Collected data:
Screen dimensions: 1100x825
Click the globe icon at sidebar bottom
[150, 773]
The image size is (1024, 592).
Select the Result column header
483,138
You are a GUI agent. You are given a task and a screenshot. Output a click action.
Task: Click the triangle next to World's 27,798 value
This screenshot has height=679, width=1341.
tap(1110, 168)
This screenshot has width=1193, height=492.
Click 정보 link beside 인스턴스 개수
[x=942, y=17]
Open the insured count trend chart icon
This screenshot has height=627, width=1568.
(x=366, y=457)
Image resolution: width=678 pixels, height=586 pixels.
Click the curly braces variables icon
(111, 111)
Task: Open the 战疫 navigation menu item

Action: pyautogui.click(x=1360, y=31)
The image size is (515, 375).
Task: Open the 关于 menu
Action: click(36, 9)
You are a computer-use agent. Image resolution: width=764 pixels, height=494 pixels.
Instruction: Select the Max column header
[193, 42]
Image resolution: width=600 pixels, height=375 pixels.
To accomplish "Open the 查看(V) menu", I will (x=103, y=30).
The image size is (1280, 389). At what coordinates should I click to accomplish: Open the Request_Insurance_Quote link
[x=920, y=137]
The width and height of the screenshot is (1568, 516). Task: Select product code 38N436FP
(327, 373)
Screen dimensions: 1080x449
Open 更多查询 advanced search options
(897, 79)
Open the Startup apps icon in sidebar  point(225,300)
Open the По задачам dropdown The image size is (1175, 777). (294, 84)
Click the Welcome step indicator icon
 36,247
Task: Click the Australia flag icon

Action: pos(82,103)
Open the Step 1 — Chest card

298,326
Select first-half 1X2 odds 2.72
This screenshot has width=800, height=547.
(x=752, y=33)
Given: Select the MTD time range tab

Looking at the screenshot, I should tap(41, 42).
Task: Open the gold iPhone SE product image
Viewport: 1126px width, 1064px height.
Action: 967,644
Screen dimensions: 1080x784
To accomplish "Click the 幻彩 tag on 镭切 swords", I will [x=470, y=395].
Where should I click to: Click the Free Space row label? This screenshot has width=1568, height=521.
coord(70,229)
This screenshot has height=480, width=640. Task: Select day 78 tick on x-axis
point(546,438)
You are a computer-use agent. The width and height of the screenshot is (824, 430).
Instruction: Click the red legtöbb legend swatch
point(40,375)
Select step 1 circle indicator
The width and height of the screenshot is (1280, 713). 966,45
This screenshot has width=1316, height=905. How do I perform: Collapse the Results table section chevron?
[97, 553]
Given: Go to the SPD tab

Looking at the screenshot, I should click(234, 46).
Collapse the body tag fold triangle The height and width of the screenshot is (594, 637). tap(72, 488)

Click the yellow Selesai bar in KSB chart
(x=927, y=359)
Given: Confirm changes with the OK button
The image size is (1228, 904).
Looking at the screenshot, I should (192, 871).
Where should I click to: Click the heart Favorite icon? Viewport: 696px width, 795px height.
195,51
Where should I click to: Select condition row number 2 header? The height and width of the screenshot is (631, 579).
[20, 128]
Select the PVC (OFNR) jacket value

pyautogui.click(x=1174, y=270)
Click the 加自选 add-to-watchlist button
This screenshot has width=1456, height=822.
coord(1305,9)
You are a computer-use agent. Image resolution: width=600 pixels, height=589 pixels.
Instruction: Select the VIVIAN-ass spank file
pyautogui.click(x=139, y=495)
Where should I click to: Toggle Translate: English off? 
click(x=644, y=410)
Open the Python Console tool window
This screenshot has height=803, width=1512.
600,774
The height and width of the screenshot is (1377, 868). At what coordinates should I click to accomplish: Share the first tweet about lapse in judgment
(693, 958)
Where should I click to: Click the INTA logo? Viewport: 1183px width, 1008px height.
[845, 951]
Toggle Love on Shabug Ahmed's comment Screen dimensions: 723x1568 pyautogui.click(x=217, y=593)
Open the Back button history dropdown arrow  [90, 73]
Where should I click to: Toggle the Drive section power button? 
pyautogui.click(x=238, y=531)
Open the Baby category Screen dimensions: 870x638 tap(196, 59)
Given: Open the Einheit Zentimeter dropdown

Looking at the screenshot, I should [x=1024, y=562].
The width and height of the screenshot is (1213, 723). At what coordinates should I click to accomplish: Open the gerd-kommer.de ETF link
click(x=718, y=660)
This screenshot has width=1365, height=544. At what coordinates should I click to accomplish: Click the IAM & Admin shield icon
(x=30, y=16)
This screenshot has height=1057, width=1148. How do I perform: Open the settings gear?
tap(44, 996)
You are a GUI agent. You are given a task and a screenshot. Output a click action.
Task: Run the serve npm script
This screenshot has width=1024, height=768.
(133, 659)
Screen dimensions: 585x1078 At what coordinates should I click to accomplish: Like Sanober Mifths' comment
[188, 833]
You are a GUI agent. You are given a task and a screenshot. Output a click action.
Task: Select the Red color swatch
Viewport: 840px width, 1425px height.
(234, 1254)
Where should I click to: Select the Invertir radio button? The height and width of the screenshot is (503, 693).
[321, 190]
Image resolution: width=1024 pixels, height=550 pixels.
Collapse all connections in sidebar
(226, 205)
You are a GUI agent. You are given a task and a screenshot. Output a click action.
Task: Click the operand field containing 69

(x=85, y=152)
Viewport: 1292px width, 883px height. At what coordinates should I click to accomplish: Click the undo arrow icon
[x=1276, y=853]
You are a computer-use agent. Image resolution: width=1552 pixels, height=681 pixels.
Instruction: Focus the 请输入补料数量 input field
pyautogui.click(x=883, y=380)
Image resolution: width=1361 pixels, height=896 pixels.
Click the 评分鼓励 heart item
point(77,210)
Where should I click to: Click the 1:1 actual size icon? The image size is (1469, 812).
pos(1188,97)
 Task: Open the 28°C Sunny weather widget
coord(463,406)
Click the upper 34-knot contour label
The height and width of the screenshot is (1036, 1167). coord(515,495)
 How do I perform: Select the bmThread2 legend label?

What to work on: Transcribe, in full, each record that appears above.

Solution to this exercise:
Screen dimensions: 1100x825
Click the globe icon at sidebar bottom
[150, 773]
The image size is (1024, 592).
Select the Result column header
483,138
You are a GUI agent. You are given a task and a screenshot. Output a click action.
Task: Click the triangle next to World's 27,798 value
This screenshot has height=679, width=1341.
tap(1110, 168)
This screenshot has width=1193, height=492.
Click 정보 link beside 인스턴스 개수
[x=942, y=17]
Open the insured count trend chart icon
This screenshot has height=627, width=1568.
(x=366, y=457)
Image resolution: width=678 pixels, height=586 pixels.
Click the curly braces variables icon
(111, 111)
Task: Open the 战疫 navigation menu item

Action: pyautogui.click(x=1360, y=31)
The image size is (515, 375).
Task: Open the 关于 menu
Action: click(36, 9)
You are a computer-use agent. Image resolution: width=764 pixels, height=494 pixels.
Instruction: Select the Max column header
[193, 42]
Image resolution: width=600 pixels, height=375 pixels.
To accomplish "Open the 查看(V) menu", I will (x=103, y=30).
The image size is (1280, 389). At what coordinates should I click to accomplish: Open the Request_Insurance_Quote link
[x=920, y=137]
The width and height of the screenshot is (1568, 516). Task: Select product code 38N436FP
(327, 373)
Screen dimensions: 1080x449
Open 更多查询 advanced search options
(897, 79)
Open the Startup apps icon in sidebar  point(225,300)
Open the По задачам dropdown The image size is (1175, 777). (294, 84)
Click the Welcome step indicator icon
 36,247
Task: Click the Australia flag icon

Action: pos(82,103)
Open the Step 1 — Chest card

298,326
Select first-half 1X2 odds 2.72
This screenshot has width=800, height=547.
(x=752, y=33)
Given: Select the MTD time range tab

Looking at the screenshot, I should tap(41, 42).
Task: Open the gold iPhone SE product image
Viewport: 1126px width, 1064px height.
Action: 967,644
Screen dimensions: 1080x784
To accomplish "Click the 幻彩 tag on 镭切 swords", I will [x=470, y=395].
Where should I click to: Click the Free Space row label? This screenshot has width=1568, height=521.
coord(70,229)
This screenshot has height=480, width=640. Task: Select day 78 tick on x-axis
point(546,438)
You are a computer-use agent. The width and height of the screenshot is (824, 430).
Instruction: Click the red legtöbb legend swatch
point(40,375)
Select step 1 circle indicator
The width and height of the screenshot is (1280, 713). 966,45
This screenshot has width=1316, height=905. How do I perform: Collapse the Results table section chevron?
[97, 553]
Given: Go to the SPD tab

Looking at the screenshot, I should click(234, 46).
Collapse the body tag fold triangle The height and width of the screenshot is (594, 637). tap(72, 488)

Click the yellow Selesai bar in KSB chart
(x=927, y=359)
Given: Confirm changes with the OK button
The image size is (1228, 904).
Looking at the screenshot, I should (192, 871).
Where should I click to: Click the heart Favorite icon? Viewport: 696px width, 795px height.
195,51
Where should I click to: Select condition row number 2 header? The height and width of the screenshot is (631, 579).
[20, 128]
Select the PVC (OFNR) jacket value

pyautogui.click(x=1174, y=270)
Click the 加自选 add-to-watchlist button
This screenshot has width=1456, height=822.
coord(1305,9)
You are a computer-use agent. Image resolution: width=600 pixels, height=589 pixels.
Instruction: Select the VIVIAN-ass spank file
pyautogui.click(x=139, y=495)
Where should I click to: Toggle Translate: English off? 
click(x=644, y=410)
Open the Python Console tool window
This screenshot has height=803, width=1512.
600,774
The height and width of the screenshot is (1377, 868). At what coordinates should I click to accomplish: Share the first tweet about lapse in judgment
(693, 958)
Where should I click to: Click the INTA logo? Viewport: 1183px width, 1008px height.
[845, 951]
Toggle Love on Shabug Ahmed's comment Screen dimensions: 723x1568 pyautogui.click(x=217, y=593)
Open the Back button history dropdown arrow  [90, 73]
Where should I click to: Toggle the Drive section power button? 
pyautogui.click(x=238, y=531)
Open the Baby category Screen dimensions: 870x638 tap(196, 59)
Given: Open the Einheit Zentimeter dropdown

Looking at the screenshot, I should [x=1024, y=562].
The width and height of the screenshot is (1213, 723). At what coordinates should I click to accomplish: Open the gerd-kommer.de ETF link
click(x=718, y=660)
This screenshot has width=1365, height=544. At what coordinates should I click to accomplish: Click the IAM & Admin shield icon
(x=30, y=16)
This screenshot has height=1057, width=1148. How do I perform: Open the settings gear?
tap(44, 996)
You are a GUI agent. You are given a task and a screenshot. Output a click action.
Task: Run the serve npm script
This screenshot has width=1024, height=768.
(133, 659)
Screen dimensions: 585x1078 At what coordinates should I click to accomplish: Like Sanober Mifths' comment
[188, 833]
You are a GUI agent. You are given a task and a screenshot. Output a click action.
Task: Select the Red color swatch
Viewport: 840px width, 1425px height.
(234, 1254)
Where should I click to: Select the Invertir radio button? The height and width of the screenshot is (503, 693).
[321, 190]
Image resolution: width=1024 pixels, height=550 pixels.
Collapse all connections in sidebar
(226, 205)
You are a GUI agent. You are given a task and a screenshot. Output a click action.
Task: Click the operand field containing 69

(x=85, y=152)
Viewport: 1292px width, 883px height. At what coordinates should I click to accomplish: Click the undo arrow icon
[x=1276, y=853]
You are a computer-use agent. Image resolution: width=1552 pixels, height=681 pixels.
Instruction: Focus the 请输入补料数量 input field
pyautogui.click(x=883, y=380)
Image resolution: width=1361 pixels, height=896 pixels.
Click the 评分鼓励 heart item
point(77,210)
Where should I click to: Click the 1:1 actual size icon? The image size is (1469, 812).
pos(1188,97)
 Task: Open the 28°C Sunny weather widget
coord(463,406)
Click the upper 34-knot contour label
The height and width of the screenshot is (1036, 1167). coord(515,495)
 How do I perform: Select the bmThread2 legend label?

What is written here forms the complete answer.